3. The Watlington Hoard
The Watlington Hoard was a collection of 9th-century jewellery, coins and silver ingots discovered in Oxfordshire in October 2015 by amateur detectorist James Mather.
The hoard is thought to have been buried in the 870s, when Anglo-Saxon kings were defending against Viking invasions. It included coins dating back to the time of Alfred the Great, King of Wessex, who ruled between 871 and 899.
All in all, Mather’s hoard contained some 200 coins, 7 pieces of jewellery and 15 silver ingots.
The hoard was valued at £1.35 million and purchased by Oxford’s Ashmolean Museum, where it now resides.
4. A miniature gold book
While out metal detecting on rural land near York in 2021, NHS nurse Buffy Bailey and her husband Ian uncovered a 600-year-old miniature gold artefact, worked into the appearance of a tiny devotional book.
The artefact, measuring just 1.5cm long, is inscribed with figures thought to be the patron saints of childbirth, including St Margaret of Antioch.

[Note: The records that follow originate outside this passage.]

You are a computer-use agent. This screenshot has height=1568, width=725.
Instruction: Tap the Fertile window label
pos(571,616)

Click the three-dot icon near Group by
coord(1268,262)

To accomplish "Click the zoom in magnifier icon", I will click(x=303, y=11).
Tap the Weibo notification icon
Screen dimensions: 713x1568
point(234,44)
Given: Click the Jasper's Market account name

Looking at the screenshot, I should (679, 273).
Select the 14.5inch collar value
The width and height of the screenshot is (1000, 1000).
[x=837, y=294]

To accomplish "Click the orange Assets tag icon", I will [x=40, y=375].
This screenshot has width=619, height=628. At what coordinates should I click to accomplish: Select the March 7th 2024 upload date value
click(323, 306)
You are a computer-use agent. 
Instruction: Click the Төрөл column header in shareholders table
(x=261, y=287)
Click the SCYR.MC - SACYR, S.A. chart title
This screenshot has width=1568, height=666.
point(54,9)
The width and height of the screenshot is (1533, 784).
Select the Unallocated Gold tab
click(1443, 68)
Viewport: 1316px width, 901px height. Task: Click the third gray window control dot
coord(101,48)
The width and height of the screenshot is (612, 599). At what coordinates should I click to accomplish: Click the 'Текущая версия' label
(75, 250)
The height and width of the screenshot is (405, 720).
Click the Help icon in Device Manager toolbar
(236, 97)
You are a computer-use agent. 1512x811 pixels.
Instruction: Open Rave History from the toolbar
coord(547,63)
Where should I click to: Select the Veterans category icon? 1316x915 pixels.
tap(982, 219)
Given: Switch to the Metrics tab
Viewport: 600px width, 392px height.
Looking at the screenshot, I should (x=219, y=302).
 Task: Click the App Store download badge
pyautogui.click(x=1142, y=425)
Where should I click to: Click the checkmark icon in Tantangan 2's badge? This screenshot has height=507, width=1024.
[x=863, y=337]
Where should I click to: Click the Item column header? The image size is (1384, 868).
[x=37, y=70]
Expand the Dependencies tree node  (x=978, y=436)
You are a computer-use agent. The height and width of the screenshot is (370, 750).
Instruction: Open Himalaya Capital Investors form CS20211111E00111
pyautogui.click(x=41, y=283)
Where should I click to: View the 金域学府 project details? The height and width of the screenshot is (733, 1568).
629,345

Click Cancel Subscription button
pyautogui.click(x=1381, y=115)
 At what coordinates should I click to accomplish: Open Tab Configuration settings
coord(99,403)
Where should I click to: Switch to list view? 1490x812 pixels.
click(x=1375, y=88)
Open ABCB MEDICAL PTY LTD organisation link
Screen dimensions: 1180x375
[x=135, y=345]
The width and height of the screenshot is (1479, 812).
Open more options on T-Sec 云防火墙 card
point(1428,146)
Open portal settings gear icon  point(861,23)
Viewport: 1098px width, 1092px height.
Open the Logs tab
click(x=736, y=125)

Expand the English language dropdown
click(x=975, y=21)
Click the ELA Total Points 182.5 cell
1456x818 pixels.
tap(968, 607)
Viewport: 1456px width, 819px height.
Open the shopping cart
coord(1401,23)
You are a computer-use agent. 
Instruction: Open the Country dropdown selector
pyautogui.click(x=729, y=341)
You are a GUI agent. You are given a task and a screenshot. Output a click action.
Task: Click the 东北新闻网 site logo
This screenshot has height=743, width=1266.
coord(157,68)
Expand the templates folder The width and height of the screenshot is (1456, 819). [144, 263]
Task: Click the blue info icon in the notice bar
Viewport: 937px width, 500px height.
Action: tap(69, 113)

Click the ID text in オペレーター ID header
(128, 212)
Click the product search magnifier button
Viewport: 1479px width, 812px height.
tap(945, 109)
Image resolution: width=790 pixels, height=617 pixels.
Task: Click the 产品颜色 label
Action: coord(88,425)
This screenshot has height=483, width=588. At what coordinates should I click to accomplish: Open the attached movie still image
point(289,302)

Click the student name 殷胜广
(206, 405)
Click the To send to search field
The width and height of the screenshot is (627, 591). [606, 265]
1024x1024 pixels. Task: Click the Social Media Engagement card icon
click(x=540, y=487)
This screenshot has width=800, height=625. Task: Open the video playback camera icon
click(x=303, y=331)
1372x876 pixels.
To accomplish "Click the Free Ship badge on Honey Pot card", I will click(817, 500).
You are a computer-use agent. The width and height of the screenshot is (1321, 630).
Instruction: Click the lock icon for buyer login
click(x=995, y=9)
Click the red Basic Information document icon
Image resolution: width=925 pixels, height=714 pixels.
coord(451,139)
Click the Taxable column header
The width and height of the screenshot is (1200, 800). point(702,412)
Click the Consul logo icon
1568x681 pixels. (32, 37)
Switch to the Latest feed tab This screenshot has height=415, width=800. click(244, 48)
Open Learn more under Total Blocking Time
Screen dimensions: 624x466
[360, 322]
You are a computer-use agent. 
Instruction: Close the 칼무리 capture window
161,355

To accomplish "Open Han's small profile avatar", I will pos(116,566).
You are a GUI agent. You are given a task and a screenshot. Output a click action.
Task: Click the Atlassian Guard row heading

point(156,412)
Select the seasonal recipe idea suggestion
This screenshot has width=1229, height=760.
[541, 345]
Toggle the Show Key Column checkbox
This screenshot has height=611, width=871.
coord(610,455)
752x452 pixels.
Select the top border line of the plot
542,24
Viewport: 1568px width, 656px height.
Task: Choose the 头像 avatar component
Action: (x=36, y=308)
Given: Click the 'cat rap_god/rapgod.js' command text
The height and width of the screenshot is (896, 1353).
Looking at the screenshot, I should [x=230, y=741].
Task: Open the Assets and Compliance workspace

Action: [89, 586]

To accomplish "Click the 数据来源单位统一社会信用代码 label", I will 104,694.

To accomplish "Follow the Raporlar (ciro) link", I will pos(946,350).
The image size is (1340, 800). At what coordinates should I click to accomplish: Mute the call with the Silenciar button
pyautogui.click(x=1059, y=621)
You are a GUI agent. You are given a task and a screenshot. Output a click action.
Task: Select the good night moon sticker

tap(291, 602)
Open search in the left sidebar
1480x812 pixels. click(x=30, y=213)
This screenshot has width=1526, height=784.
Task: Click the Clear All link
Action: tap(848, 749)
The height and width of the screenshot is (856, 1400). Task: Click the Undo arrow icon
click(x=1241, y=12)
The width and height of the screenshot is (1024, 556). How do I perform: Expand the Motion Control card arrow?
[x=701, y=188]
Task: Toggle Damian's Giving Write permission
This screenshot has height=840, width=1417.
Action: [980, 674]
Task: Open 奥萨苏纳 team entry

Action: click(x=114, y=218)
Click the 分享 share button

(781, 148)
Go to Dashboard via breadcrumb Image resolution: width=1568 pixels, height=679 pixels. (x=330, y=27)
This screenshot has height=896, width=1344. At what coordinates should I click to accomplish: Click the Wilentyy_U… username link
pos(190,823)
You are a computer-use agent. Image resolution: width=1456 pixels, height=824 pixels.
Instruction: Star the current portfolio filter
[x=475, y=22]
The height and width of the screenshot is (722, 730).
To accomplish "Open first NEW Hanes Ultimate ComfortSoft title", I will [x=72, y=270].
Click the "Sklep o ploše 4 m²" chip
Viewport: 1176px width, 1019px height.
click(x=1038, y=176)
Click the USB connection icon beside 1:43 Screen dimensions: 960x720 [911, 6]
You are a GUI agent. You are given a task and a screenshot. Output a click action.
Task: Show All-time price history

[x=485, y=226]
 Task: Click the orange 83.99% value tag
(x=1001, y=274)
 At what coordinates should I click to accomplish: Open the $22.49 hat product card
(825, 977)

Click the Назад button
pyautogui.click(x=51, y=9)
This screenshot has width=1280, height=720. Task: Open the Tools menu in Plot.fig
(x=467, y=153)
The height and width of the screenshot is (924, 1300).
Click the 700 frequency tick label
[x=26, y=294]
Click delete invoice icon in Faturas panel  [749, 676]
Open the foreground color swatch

As such, it’s thought that the object may have been gifted to a pregnant woman as a devotional tool to protect her during childbirth.
It was discovered near Sheriff Hutton Castle in North Yorkshire, the former home of King Richard III (1452-1485), and has been dated to around the 15th century.
The miniature book bears a resemblance to the ‘Middleham Jewel’, a gold pendant which was discovered nearby in North Yorkshire some decades ago and that bore similar inscriptions to the miniature book. The Middleham Jewel sold for £2.5 million in 1992. Some have speculated that both objects could have been made by the same blacksmith.
5. The Staffordshire Hoard
One of the most significant amateur treasure discoveries in British history, the Staffordshire Hoard consisted of roughly 6,000 Anglo-Saxon objects and artefacts, many of them made of gold.
The find was made by metal detectorist Terry Herbert using a machine bought for £2.50 at a car boot sale. The hoard went on to be sold to heritage institutions for more than £3.2 million, with the money split between Herbert and the landowner of the discovery site, Fred Johnson.
The Staffordshire Hoard is thought to have been a 6th or 7th-century “war hoard”, seized from Northumbria and East Anglia by armies from the Kingdom of Mercia. It contained ornate sword fittings and a partial gold helmet, ultimately amounting to nearly 4kg of gold.